Militari della Luftwaffe (Aeronautica) tedesca arrivano a Savona nell’agosto 1943, per installare le batterie contraeree.

L’inizio della lotta resistenziale lo vide lontano dai combattimenti: «Partigiano non è una parola adatta a lui, perché non aveva capi. Anzi, era lui stesso a comandare». Il suo ruolo è rimasto nell’ombra, anche a causa della distruzione dei documenti alla fine della guerra, ma grazie a successive ricerche si scoprì che Umberto Panconi, collaboratore stretto del futuro Presidente Sandro Pertini, aveva avuto compiti di coordinamento tra i vari gruppi attivi nell’Italia settentrionale, divisi per colore politico e area operativa. E per questo divenne obiettivo dei nazifascisti.

«Traslocammo sulle colline, e non mi piacque»

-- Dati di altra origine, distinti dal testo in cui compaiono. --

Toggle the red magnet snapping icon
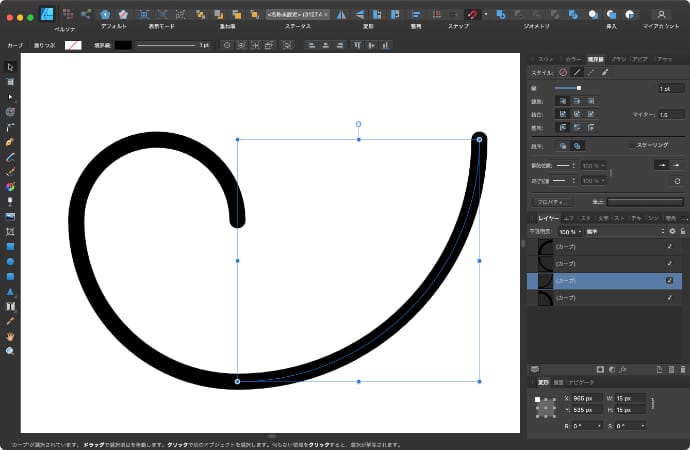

«La prima volta lo cercarono in ufficio, chiedendo di lui alla segretaria. Per fortuna si trovava lì e, precedendo la sua dipendente, disse ai fascisti di andare a cercarlo altrove. Non lo riconobbero e riuscì a scappare. Dopo quel giorno ci trasferimmo in campagna, sulle colline intorno a Savona». La signora Panconi guarda le foto appese al muro: «Queste cose le scoprii più avanti, all’epoca non ne avevo idea. Ero triste per il trasloco, e non capivo come mai mio padre stesse sempre più spesso fuori casa e, quando veniva a trovarci, si nascondesse dietro un armadio al minimo segnale di pericolo».

Il pergolato della casa della famiglia Nervi, in località Ranco a Savona, nei primi anni '50. FU in questa casa che i Panconi si nascosero quando Umberto (secondo da sinistra) divenne ricercato dai tedeschi.
Il pergolato della casa della famiglia Nervi, in località Ranco a Savona, nei primi anni ’50. Fu in questa casa che i Panconi si nascosero quando Umberto divenne ricercato dai tedeschi.

Umberto Panconi faceva avanti e indietro tra Savona e le varie brigate partigiane del Piemonte e della Liguria. Sempre ricercato, sempre nel mirino. Mettendo in pericolo anche la sua famiglia: «Mia mamma mi diceva, quando andavo a scuola, di non passare mai per la strada. Dovevo seguire i sentieri nell’erba. E quando tornavo mi chiedeva sempre: “Ti ha fermata qualcuno?”. Era frustrante, non capivo il motivo di tante premure. Pensai che fosse una sua idea: lei era strana, credeva nel rapporto tra uomo e natura, e così mi convinsi che voleva solo farmi seguire il suo credo facendomi camminare nei campi».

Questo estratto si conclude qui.